The same day, she received a letter from Emilio.
He and his family had been forced to take a small apartment in East Los Angeles. Emilio had gotten a job at a local factory. Their son, Juan, had enrolled at the public high school.
That’s where he had been killed.
One of his classmates, apparently, had tried to recruit him into a gang. When he refused, several of the gang members found him in the bathroom. They began punching him. When he fell, they kicked him. And when he didn’t get up, they fled.
An hour later, the janitor found him. The doctors tried to relieve the bleeding in his brain by drilling, but it was no use. Now Emilio was begging for money to bury the boy. He was fifteen years old.
That afternoon, Soledad took the supplemental property tax bill, nailed it to a wooden box, aimed her shotgun at it, and blew a hole in it the size of a fist.
That night, she emptied her last bank account, some $25,000, and signed a check for $5,000. She sent it to Emilio. She’d always wanted to pay for the boy’s college—she’d told Emilio that. Now she paid for his coffin.
The next morning, she took the other $20,000 and converted it to cash.
Then she went shopping.
She had plenty of fertilizer, could obtain Tovex easily, and had her boys order nitromethane, supposedly so that they could race their hot rods around the area.

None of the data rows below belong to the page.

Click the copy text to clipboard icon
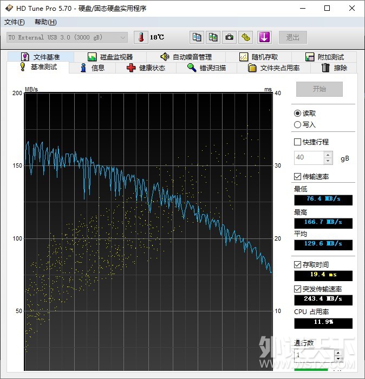coord(197,37)
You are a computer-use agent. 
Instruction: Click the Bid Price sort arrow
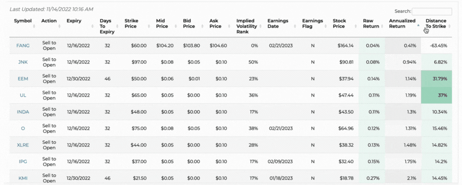[202, 26]
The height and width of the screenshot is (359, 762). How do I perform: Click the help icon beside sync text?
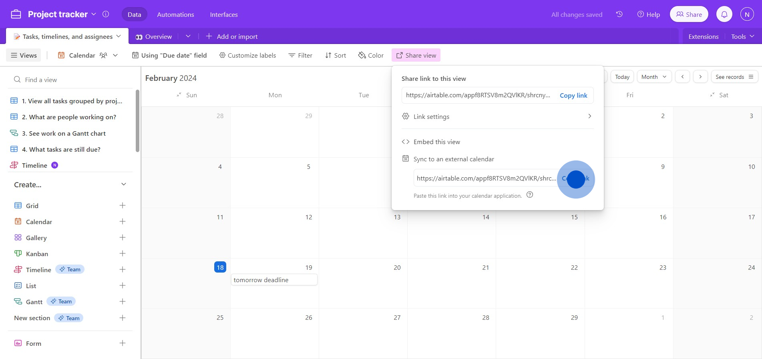[530, 195]
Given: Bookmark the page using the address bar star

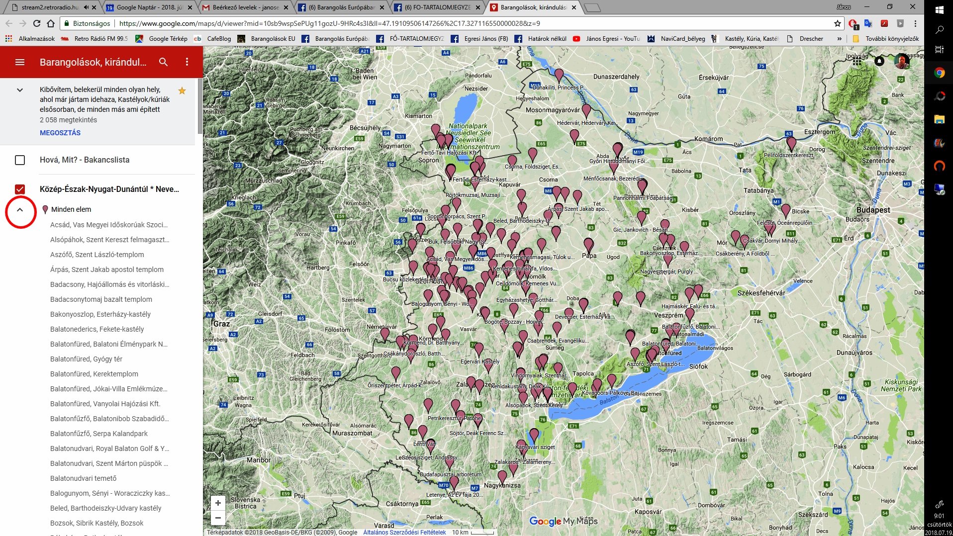Looking at the screenshot, I should point(838,23).
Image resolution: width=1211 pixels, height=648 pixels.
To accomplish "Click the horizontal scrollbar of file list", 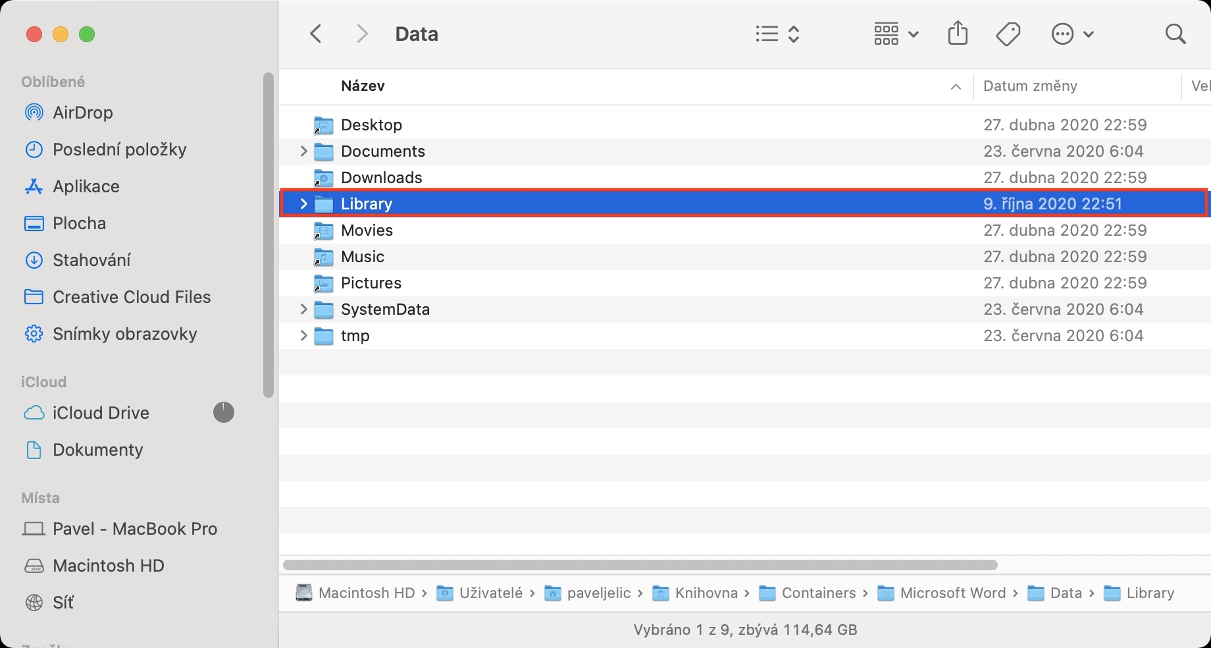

Weeks passed. At least a hundred times, she considered backing out, moving on. She knew she was doing something borderline insane—even though she’d taken all the precautions, no precautions could prevent the federal government from bringing all of its resources to bear. And if they were concerned enough about a fish to stifle the livelihoods of hundreds of thousands of people, what would they do if someone destroyed one of their offices?
She kept coming back to one image: Juan’s coffin. That image would quickly merge with the image of the dead cattle and the dried-up land and the empty house.
They didn’t understand, she knew. And they’d never understand, unless she made them understand.
The handoff went down in the middle of a Saturday night in an open field. Nobody noticed it, of course—this was the Central Valley, and nobody cared what went down in the Central Valley.
She didn’t sleep much. When she finally fell asleep, an empty wine glass dangling from her hand, it was 3:00 a.m.
She woke up with the television blaring. Pictures of the blown-out side of the Water Resources Control Board offices on I Street in Sacramento led every news network. All of them. Even Soledad was somewhat shocked by the security video—it looked like something out of a Schwarzenegger movie, with cement and steel blasting into the night sky. Plumes of smoke and ash rose from the bombing site. Soledad was grateful that the truck had been completely eviscerated by the explosion, but she knew that federal investigators would check the camera footage—it was only a matter of time before they did proper forensic analysis and traced the truck.